Ahora resulta que mucho antes de que el ex president se envolviera en la bandera y se lanzase a las cuestas de Queralbs todos habían visto a la familia pasearse en ferrari por Barcelona, desde Maragall y Carod Rovira hasta una prima segunda de Tarragona; Villarejo, ese joven valor de Podemos, dice que Felipe González le pidió que no investigara a La Familia Pujol (las tres con mayúscula) allá en sus tiempos de Fiscal. Y no lo hizo, pero lo cuenta porque la cosa a él también le ha prescrito.

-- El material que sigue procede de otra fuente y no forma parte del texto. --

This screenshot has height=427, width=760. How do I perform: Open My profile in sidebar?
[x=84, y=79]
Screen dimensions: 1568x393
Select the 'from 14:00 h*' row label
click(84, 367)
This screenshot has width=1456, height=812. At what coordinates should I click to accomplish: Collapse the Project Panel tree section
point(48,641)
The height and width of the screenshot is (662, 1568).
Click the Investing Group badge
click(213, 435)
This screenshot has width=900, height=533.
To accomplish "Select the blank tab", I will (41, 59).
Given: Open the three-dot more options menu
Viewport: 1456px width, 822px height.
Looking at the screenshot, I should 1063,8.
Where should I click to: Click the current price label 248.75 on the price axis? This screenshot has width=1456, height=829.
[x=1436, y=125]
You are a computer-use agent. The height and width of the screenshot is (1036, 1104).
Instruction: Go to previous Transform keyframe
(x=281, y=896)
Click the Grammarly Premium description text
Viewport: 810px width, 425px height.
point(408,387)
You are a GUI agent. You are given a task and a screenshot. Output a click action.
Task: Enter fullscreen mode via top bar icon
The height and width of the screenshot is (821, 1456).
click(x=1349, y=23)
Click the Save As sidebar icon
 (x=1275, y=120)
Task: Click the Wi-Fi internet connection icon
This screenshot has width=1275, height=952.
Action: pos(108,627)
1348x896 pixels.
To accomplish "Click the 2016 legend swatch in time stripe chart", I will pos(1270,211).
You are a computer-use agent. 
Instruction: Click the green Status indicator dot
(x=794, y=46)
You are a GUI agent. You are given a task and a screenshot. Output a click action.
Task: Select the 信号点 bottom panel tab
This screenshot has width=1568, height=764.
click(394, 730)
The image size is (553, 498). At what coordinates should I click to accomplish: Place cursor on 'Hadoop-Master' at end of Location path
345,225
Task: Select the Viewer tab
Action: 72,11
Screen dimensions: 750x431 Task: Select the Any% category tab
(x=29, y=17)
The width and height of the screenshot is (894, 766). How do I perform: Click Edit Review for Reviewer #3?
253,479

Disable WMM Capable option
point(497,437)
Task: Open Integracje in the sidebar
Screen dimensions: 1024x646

Ni la alteración del pasado -cimiento del nacionalismo catalán- puede maquillar los indicios. Las mansiones de los Pujol, las peregrinaciones por paraísos fiscales, los casos Millet-Palau, las ITV, Pretoria, la evasión de impuestos, el maragalliano “uds. tienen un problema y ese problema se llama 3%”, son un indicio evidente de que la configuración nacionalista de Cataluña venía impregnada de ese “orden de cosas”. Pero, ¿es más corrupto prevaricar con la adjudicación de una obra o extirpando el castellano de la escuela pública solo para lograr un objetivo político? ¿Quién es capaz de afirmar hoy con rotundidad que el nacionalismo agraviado, valga la redundancia, no obedecía a una maquinaria de “hacer país” basada únicamente en “hacer billetes” para el lucro personal, familiar o de partido?. Valga a título de ejemplo: los nacionalistas han presentado durante años como una prueba del agravio de España contra Cataluña que los catalanes tuviesen que pagar en las autopistas y no tuviesen apenas autovías gratuítas, ocultando que fueron los Gobiernos de Pujol de principios de los ochenta quienes quisieron vías de pago y así las pidieron en Madrid. Pues bien, ¿se jugaría Ud. la mano derecha a que cuando Pujol decidió que en Cataluña hubiese autopistas de peaje en lugar de autovías no lo hiciera pensando exclusivamente en el beneficio personal, familiar o de partido que pudiera obtener de las concesionarias y sus peajes?. Creíamos que Don Jordi y su construcción nacional era el guión de una ficción, el libreto de una ensoñación errónea pero romántica con la que la España tonta de moqueta y subsecretarios pasó de la admiración a la indulgencia, pero ahora resulta que en el fondo, en el subconsciente de El Gran Arquitecto, todo eso de las fronteras y las banderas no era sino una escapatoria para liberar ansiedad, una pauta de autoexculpación cotidiana y psiquiátrica con la que fue transformando Cataluña para dejarla inerte frente al desfalco. Desde el mismo día en que le dijo a Ferrusola eso de “Marta, primero Cataluña”, todo ha sido una gran farsa como la que intuyó, soñó y escribió Boadella, una pantomima en la que Cataluña era el gran negocio y los agravios de España para con Cataluña la invención con la que abstraerse del control del Estado. Los condes quieren ser reyes porque del condado al reino hay un Fiscal General del Estado de diferencia. Pujol aún duerme en su condado.